Based on this record, we cannot say that these facts meet the high bar required to affirm a dismissal with prejudice under Rule 41(b) because there is no clear record of delay or contumacious conduct by Cherry. The dismissal with prejudice was based on Cherry's failure to comply with two district court orders, but we have repeatedly emphasized that a plaintiff's failure to comply with "a few court orders" does not meet this standard. Berry, 975 F.2d at 1191 n.6 (citing cases). In addition, based on the short period of time—less than two months—between removal of Cherry's complaint and its dismissal, we cannot say Cherry had a clear record of delay. Delay generally only warrants dismissal with prejudice if it is "longer than just a few months" and is "characterized by `significant periods of total inactivity.'" Millan v. USAA Gen. Indem. Co., 546 F.3d 321, 326-27 (5th Cir. 2008) (quoting McNeal v. Papasan, 842 F.2d 787, 791 (5th Cir. 1988)). In addition, nothing in the record indicates that Cherry's noncompliance was due to anything other than, at worst, mere negligence, a level of culpability that does not warrant dismissal with prejudice. Coleman, 745 F.3d at 767; Millan, 546 F.3d at 327. To the extent the district court found otherwise, this was clear error.

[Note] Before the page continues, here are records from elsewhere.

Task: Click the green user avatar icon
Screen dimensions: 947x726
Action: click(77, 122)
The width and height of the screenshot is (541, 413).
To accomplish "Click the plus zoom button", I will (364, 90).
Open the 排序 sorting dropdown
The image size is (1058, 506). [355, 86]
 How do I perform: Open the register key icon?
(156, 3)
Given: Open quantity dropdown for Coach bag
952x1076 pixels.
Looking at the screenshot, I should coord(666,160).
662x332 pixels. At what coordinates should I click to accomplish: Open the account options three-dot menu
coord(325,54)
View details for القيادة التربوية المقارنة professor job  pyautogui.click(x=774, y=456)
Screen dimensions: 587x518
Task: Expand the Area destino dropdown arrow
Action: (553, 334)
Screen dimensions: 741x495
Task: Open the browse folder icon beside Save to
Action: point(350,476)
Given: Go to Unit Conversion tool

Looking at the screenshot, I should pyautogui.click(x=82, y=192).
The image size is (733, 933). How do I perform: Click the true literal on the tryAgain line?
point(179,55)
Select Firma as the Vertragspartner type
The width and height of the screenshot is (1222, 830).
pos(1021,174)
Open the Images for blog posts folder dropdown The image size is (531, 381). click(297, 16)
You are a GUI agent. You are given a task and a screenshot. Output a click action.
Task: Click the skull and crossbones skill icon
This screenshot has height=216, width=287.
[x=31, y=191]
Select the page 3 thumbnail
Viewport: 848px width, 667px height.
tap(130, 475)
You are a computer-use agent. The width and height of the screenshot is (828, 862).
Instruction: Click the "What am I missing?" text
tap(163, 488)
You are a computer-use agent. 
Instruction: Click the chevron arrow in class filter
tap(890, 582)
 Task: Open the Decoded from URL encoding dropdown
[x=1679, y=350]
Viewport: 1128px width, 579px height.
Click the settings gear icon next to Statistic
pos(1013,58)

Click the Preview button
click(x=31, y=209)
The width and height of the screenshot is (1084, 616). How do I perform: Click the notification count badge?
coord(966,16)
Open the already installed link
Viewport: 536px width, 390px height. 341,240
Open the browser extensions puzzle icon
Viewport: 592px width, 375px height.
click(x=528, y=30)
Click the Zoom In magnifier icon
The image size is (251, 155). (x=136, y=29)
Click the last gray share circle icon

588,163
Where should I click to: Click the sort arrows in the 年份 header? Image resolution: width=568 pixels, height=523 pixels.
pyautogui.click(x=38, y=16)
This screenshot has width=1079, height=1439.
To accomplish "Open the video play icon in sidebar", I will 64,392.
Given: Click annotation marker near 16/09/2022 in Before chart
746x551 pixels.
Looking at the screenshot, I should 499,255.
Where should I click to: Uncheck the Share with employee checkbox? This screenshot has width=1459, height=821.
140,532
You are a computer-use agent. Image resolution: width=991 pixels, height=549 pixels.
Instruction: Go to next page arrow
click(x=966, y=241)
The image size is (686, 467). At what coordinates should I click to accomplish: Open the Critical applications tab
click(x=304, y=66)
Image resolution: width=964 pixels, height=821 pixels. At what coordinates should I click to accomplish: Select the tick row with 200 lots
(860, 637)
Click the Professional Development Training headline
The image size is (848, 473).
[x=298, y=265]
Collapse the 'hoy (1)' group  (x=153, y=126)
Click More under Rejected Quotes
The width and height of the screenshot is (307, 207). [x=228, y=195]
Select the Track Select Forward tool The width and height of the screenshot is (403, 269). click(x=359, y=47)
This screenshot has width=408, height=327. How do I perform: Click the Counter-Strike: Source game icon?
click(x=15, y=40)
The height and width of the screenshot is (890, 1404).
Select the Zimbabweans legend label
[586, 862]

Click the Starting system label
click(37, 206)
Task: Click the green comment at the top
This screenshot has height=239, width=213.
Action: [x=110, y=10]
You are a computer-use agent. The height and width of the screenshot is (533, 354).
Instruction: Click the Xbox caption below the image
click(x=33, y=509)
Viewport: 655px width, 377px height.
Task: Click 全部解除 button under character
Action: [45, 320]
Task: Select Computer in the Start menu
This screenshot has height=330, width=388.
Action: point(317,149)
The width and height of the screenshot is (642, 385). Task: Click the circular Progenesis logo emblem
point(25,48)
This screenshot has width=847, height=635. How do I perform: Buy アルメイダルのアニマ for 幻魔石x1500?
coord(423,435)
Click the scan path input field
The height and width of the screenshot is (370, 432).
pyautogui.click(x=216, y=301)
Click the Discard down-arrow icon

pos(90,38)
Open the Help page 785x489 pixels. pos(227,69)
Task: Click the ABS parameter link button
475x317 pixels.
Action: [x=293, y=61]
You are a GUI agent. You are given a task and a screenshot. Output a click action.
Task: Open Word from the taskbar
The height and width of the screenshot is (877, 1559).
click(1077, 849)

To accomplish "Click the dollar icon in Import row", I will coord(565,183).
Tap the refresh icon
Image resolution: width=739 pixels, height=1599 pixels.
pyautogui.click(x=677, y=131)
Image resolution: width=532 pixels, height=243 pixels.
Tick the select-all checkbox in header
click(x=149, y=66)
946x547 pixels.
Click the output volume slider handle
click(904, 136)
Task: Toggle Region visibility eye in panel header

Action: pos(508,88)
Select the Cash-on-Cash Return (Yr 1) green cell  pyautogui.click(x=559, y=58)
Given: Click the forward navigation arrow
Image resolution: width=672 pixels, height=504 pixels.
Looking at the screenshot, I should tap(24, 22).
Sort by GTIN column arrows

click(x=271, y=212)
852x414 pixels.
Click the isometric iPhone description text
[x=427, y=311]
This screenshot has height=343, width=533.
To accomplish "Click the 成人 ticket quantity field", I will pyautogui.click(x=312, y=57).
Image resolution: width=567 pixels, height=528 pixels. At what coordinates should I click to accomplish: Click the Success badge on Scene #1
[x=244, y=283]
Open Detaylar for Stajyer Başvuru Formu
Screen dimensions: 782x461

This conclusion is bolstered by the fact that Cherry's counsel's affidavit indicated that he took full responsibility for the error and evinced an intent to comply with all future court orders. Finally, we note that none of the aggravating factors that we generally require for affirmance of dismissal with prejudice under Rule 41(b) are present here, nor did the district court discuss any of them.
Because the record is devoid of any clear record of delay or contumacious conduct by Cherry, the district court abused its discretion in dismissing Cherry's complaint with prejudice. We VACATE the judgment of the district court and REMAND the case for further proceedings.